Monday, October 15, 2007

Lead Bullet Ban in California

Governor Schwarzenegger apparently changed his mind and signed a bill to protect California condors from lead poisoning.

Assembly Bill 821, the Ridley-Tree Condor Preservation Act, written by Assemblyman Pedro Nava, D-Santa Barbara, requires the use of nonlead centerfire rifle and pistol ammunition when shooting big game or coyotes within specific areas of the state identified as the condor's range.

Those involved in restoring wild condors to California hailed the bill as a necessary step to ensure the success of the giant scavenger's reintroduction.

"This is a great day for the California condor and the state of California," said Glenn Olson, executive director of Audubon California. "I would like to commend Governor Schwarzenegger for signing the Ridley-Tree Condor Conservation Act and again putting our state at the forefront on wildlife protection."

"The Condor Preservation Act will significantly reduce lead poisoning of condors in California and is an important first step in getting lead out of the food chain," said Adam Keats of the Center for Biological Diversity in San Francisco.

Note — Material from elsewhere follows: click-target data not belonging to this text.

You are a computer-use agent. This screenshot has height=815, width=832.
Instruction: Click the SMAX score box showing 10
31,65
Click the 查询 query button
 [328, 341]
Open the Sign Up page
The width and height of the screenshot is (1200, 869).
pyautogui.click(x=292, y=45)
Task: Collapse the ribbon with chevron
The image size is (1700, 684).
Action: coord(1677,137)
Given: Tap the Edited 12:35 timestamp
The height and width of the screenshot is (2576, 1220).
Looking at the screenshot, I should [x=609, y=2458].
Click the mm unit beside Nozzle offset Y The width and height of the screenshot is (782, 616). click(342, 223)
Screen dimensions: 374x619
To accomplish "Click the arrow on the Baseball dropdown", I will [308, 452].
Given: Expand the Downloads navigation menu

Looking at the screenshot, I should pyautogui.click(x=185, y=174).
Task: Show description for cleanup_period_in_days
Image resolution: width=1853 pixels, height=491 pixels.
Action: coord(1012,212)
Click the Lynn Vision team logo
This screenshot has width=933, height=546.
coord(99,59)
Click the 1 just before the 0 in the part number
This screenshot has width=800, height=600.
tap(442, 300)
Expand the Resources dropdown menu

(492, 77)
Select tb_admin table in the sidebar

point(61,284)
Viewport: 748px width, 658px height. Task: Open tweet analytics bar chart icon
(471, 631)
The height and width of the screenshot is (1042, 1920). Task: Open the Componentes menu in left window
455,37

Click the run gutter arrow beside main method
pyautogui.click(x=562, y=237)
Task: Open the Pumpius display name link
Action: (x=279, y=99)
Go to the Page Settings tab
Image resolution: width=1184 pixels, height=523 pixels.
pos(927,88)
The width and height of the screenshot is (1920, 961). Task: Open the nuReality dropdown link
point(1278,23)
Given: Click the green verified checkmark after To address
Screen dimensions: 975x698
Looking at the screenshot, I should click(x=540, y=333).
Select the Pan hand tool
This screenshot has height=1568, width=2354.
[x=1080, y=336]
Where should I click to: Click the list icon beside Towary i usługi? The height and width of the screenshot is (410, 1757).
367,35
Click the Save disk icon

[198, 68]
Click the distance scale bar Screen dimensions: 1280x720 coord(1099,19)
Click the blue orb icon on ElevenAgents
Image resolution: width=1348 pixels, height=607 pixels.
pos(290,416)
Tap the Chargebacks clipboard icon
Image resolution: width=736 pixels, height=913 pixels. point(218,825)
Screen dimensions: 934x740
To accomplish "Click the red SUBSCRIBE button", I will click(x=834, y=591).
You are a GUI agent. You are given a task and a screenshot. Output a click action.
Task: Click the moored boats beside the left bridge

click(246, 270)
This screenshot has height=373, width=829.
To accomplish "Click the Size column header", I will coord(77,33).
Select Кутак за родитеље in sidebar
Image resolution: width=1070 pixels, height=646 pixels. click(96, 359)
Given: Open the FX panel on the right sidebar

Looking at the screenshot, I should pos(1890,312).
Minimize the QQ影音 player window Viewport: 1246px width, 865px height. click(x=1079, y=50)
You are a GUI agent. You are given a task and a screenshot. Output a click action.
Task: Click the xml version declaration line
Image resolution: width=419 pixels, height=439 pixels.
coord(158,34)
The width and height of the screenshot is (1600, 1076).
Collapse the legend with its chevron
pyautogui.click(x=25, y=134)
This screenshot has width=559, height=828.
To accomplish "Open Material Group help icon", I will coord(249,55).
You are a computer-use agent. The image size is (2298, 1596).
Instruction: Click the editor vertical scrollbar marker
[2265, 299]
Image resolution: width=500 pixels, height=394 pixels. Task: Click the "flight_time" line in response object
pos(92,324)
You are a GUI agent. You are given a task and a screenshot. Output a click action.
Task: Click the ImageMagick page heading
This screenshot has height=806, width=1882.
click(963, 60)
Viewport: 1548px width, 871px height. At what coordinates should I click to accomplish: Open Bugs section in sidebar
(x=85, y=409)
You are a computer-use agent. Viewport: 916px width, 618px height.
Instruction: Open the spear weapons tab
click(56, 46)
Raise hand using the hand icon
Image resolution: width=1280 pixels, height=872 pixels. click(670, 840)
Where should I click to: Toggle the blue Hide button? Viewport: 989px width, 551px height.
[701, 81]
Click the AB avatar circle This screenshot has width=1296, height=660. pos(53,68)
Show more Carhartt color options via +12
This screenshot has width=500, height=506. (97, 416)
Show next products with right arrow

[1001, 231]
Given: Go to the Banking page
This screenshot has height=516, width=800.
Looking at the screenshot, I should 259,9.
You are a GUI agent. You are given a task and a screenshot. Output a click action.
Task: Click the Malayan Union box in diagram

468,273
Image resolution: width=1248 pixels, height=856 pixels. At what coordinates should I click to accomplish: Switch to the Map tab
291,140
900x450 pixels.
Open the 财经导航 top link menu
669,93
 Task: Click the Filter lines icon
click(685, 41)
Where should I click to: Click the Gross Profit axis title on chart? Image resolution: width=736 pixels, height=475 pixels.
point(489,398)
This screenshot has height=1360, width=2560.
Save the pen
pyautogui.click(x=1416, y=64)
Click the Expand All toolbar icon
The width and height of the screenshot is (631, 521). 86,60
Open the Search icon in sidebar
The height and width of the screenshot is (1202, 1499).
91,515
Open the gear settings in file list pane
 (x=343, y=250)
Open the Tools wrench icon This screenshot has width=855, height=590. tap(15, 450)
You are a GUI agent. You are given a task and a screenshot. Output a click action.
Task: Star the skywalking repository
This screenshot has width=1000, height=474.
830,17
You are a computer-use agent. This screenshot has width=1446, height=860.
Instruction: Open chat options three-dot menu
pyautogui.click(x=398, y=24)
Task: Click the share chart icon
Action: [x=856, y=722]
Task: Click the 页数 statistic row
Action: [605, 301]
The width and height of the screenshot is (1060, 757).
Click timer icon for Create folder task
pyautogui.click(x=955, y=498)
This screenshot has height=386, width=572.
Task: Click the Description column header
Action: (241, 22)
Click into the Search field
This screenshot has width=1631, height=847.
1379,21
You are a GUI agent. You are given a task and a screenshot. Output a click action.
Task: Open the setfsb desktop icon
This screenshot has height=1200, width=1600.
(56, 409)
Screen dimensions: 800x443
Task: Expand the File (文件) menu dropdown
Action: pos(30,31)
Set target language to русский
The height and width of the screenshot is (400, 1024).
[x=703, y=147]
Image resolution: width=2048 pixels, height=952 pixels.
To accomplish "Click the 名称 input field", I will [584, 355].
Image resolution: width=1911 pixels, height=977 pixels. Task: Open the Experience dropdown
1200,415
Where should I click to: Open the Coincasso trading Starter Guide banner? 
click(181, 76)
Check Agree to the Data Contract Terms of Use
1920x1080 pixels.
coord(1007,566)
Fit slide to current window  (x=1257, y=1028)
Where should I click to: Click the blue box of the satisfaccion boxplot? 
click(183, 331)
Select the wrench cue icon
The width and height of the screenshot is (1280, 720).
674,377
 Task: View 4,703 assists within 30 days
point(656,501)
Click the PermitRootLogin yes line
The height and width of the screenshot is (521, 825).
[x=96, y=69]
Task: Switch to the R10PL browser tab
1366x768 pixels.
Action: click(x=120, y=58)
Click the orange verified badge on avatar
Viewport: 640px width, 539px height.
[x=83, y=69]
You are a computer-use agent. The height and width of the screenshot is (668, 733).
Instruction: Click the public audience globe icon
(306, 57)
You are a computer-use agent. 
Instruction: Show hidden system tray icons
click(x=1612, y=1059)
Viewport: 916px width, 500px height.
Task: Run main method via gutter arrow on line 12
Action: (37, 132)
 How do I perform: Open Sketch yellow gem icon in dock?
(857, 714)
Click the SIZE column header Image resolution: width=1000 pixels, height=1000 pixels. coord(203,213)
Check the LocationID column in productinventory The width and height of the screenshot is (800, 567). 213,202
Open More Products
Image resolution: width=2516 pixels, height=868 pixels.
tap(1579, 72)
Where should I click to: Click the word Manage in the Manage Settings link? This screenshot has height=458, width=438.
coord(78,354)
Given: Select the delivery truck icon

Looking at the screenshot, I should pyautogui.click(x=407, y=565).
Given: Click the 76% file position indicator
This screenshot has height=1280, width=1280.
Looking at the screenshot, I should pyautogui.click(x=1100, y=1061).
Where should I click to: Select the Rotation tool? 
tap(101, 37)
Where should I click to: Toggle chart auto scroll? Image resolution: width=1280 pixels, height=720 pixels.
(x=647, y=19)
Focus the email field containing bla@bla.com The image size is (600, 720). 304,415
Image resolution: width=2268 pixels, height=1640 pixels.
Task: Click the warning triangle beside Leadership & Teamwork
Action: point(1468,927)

The center, Keats said, hopes to see the Legislature or the Fish and Game Commission extend the ban on lead to include pistol and .22 caliber rimfire cartridges, and shotgun pellets or slugs used for big game, as suitable alternative ammunition of those types of weapons becomes available.
In the last few years, many condors have died or become sick due to lead poisoning from ingesting spent ammunition left in big game carcasses. Seven of the fourteen birds released last year as part of the captive breeding program succumbed. Deaths from lead poisoning have hampered attempts to restore a self-sustaining condor population in the wild.